真夜中、雪降る野辺山の山中で
春日あざみ@電子書籍発売中
第1話 夜のピクニック
私の母は「支えてもらえないと生きて行けない人」だった。
父が生きているときは父に、父が亡くなってからは私にべったり。役所の手続きは難しすぎてできないと言い、一人ではどこにも行けないと言う。さらには家計の管理もできなくて、いつもお金が足りなくなり、私に仕送りを何度も要求してきていた。
愛情深い人ではあって、子どもを大切に大事に育ててくれる人ではあった。そういう部分もあったから、私は母を見捨てられずにいた。
そんな母が逝った。
友達からは「毒親」だと言われて、そんなに金をせびられるなら関係を切れとも言われたけど。仕送りはきつかったし、そのせいで友達と旅行に行くこともできず、節約生活を強いられてはいたけど。
それでも私にとっては、大事な母親だった。
⌘
「強歩大会? 競歩じゃなくて?」
SNSを開いていて偶然たどり着いたその投稿は、今年もとあるユニークなイベントの応募が始まったというものだった。
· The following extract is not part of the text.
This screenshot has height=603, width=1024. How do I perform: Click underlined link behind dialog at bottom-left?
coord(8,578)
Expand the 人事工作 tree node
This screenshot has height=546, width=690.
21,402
投稿への反応を見るに、地方の市町村が開催するイベントとしては、それなりに人気のあるものらしい。
『人生観が変わる』『究極の自分との戦い』という、なんだか異様なコメントもあって。その辺の地域イベントと一線を画す雰囲気があり、興味を惹かれてページを開いた。
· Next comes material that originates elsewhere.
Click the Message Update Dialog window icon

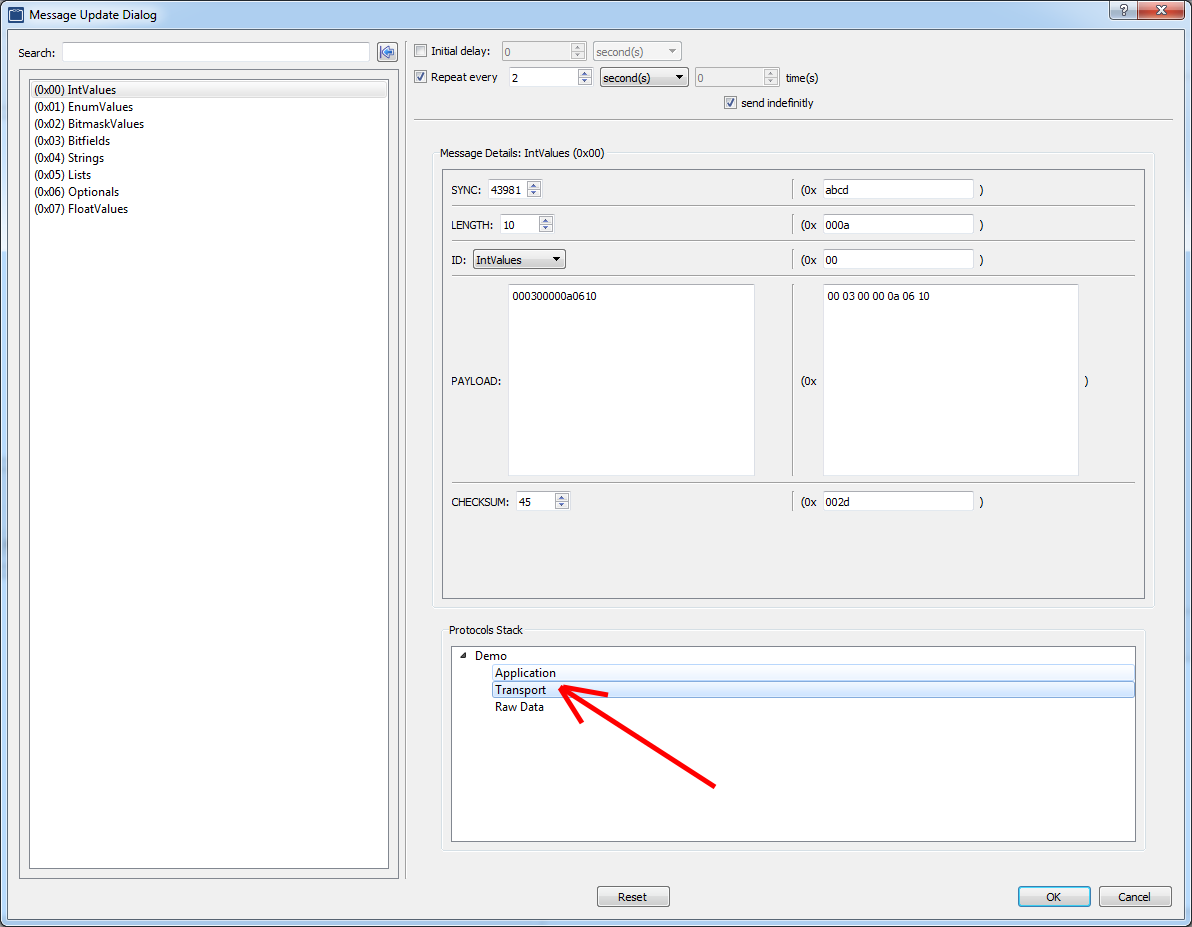15,15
そこには、「星空強歩大会」というイベント名が表示されていた。
毎年千人ほどが参加するというそのイベントは、夜間に出発し山梨県と長野県の自然を満喫しながら、自分のペースで歩いてゴールを目指す、というものらしかった。子供から老人まで、美しい星空の下を歩く参加者たちの写真も添えられている。
(ああ、いいなあ。「夜のピクニック」みたい)
思えば、仕送りのためにお金を稼ぐことばかり考えていて、趣味で何かに挑戦することも、アウトドアイベントに参加することもほとんどなかった。
自分のために何かをする、新しい一歩は、ちょっとくらい思い切ったものでもいいんじゃないだろうか。その方が、勢いついて、自分の人生を楽しめる気もする。
私は早速フォームから申し込みをして、お金を振り込んだ。
––––だが勢い余って申し込んだ私は、この大会の大事な要素を見落としていた。なんとこの大会のコースは、全長78kmもあったのだ。
私がこの事実に気づいたのは、申し込み後ひと月が経った頃。参加案内が届いてからだった。